Cell 211 (Daniel Monzón)
You’d imagine that the worst nightmare for a prison guard would be to get locked in with the prisoners. In Cell 211, this is exactly what happens to guard Juan Oliver (Alberto Ammann). But he has one thing in his favour; none of the prisoners know this. Juan has visited the prison the day before he is due to start working there, and he finds himself trapped inside the prison’s walls after a piece of the building falls on his head, and a riot breaks out while he is unconscious in cell 211. When he wakes up, he must convince the other prisoners that he is in fact an in-mate, particularly the menacing Malamadre (Luis Tosar), the leader of the rioters.
Juan discovers that the riot has been triggered by the presence of ETA bombers in the prison, who will be killed unless the authorities meet Malamadre’s demands. Trapped inside the prison, Juan faces increasingly difficult decisions as events inside and outside the prison walls unfold.
Cell 211 is a tense and brilliantly scripted and acted Spanish movie, the builds towards a gripping climax that will blur the lines of good and evil. An American remake is already in the pipe-line, but the original is a must-see movie.
Julia’s Eyes (Guillem Morales)
At work one day, Julia (Belén Rueda) suddenly collapses. When she recovers, she senses that something has happened to her twin sister Sara (Rueda again). Julia and husband Isaac (Lluís Homar) visit her sister’s home, where Isaac discovers that Sara has apparently hung herself. Sara was blind, the result of a degenerative disease which is also affecting Julia’s eyesight. Julia becomes convinced that Sara was murdered, and sets out to find the killer only she believes exists, despite her eyesight failing rapidly.
What follows is a game of cat and mouse, as Julia looks for clues, and someone seems out to get her.

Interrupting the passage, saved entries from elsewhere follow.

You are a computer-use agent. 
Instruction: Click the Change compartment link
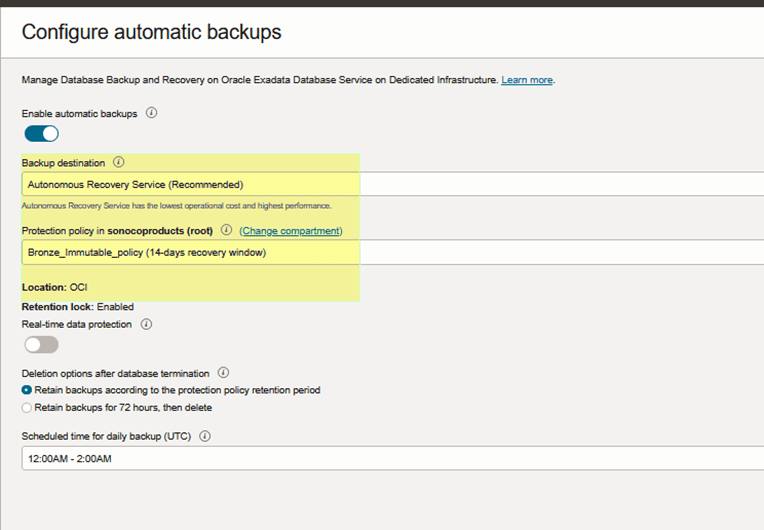[290, 231]
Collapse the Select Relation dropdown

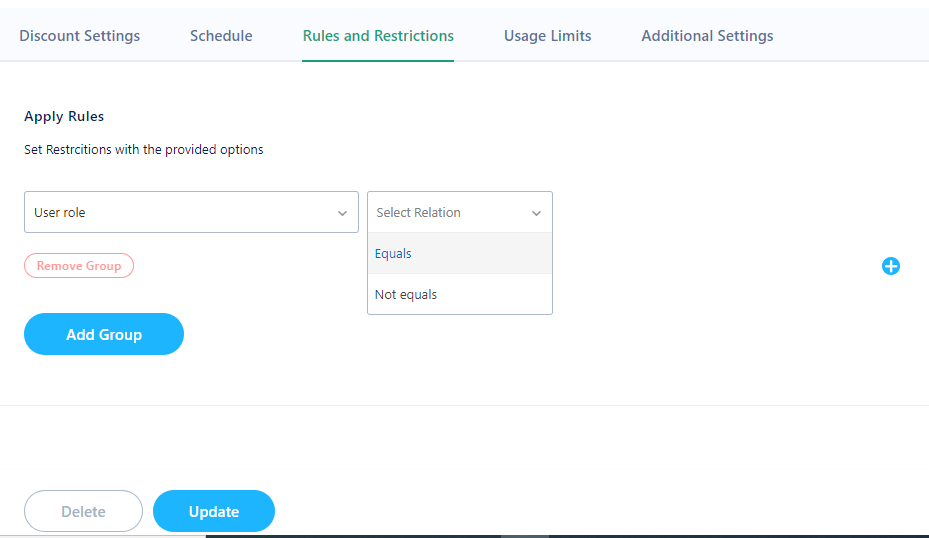pos(460,212)
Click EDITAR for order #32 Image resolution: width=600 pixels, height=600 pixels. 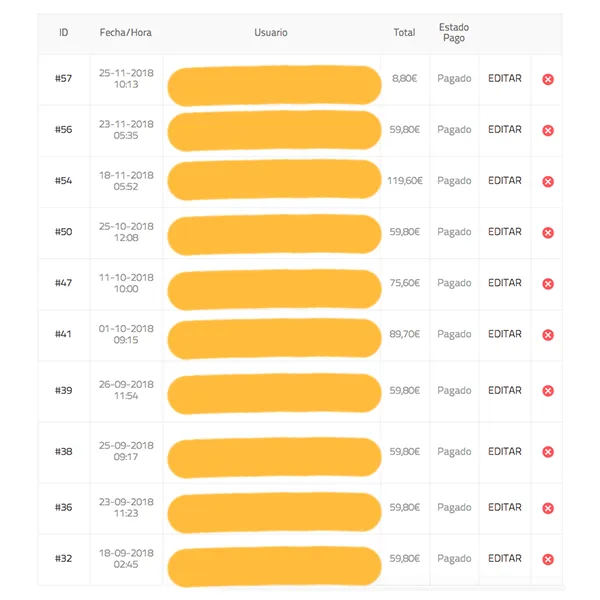(x=505, y=558)
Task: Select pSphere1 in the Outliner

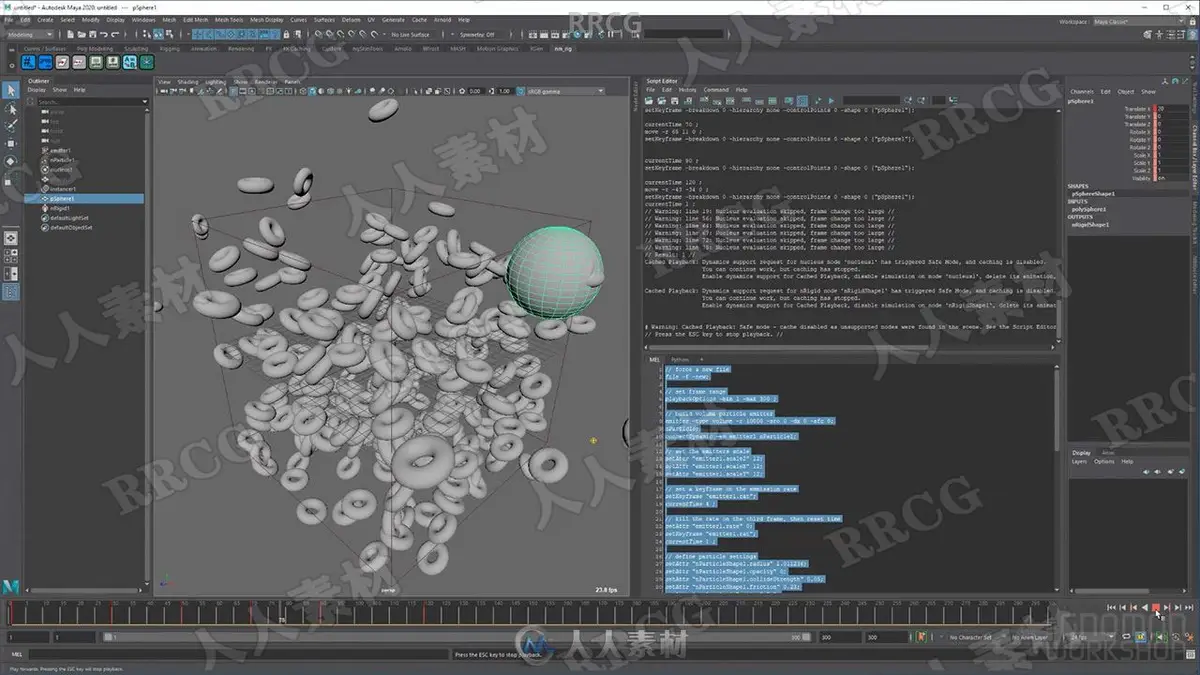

The plot becomes increasingly complicated as Julia searches for the truth, with secrets about her husband and her sister coming to light.
Rueda gives a fantastic performance as a woman out for the truth about her sister, while fighting an unseen adversary, and losing her sight. She previously starred in The Orphanage, and both movies are produced by Guillermo Del Toro, who never seems to stop working. Julia’s Eyes is an excellent thriller, with an intricate plot and a tense and brilliant finale.
13 Assassins (Takashi Miike)
13 Assassins is set in 19th century Japan, at a time when the Shogun’s younger brother is abusing his power, raping and killing people across the country. A samurai, Shinzaemon is secretly assigned to murder the young lord, and he persuades 11 other samurai to join him in order to overcome the lord’s personal army, before killing him too. After part of the team successfully diverts the lord’s route through the country, a 13th man joins the party. Together they confront the lord and his men in a village they have fortified to their advantage.
And it is here that the final battle takes place, an epic stand-off that lasts for almost half the movie. Shinzaemon and his allies transform the village into a booby-trapped arena, and a bloody battle begins. The action is relentless, and consistently inventive, with the samurai setting elaborate traps to split up the 200 men they must kill before they can get to the lord. Miike of course directed the infamously bloody Ichi The Killer, and while 13 Assassins isn’t as graphic as that movie, there is plenty of blood. 13 Assassins is brutally brilliant, and another great movie to add to Miike’s ever growing list of successes.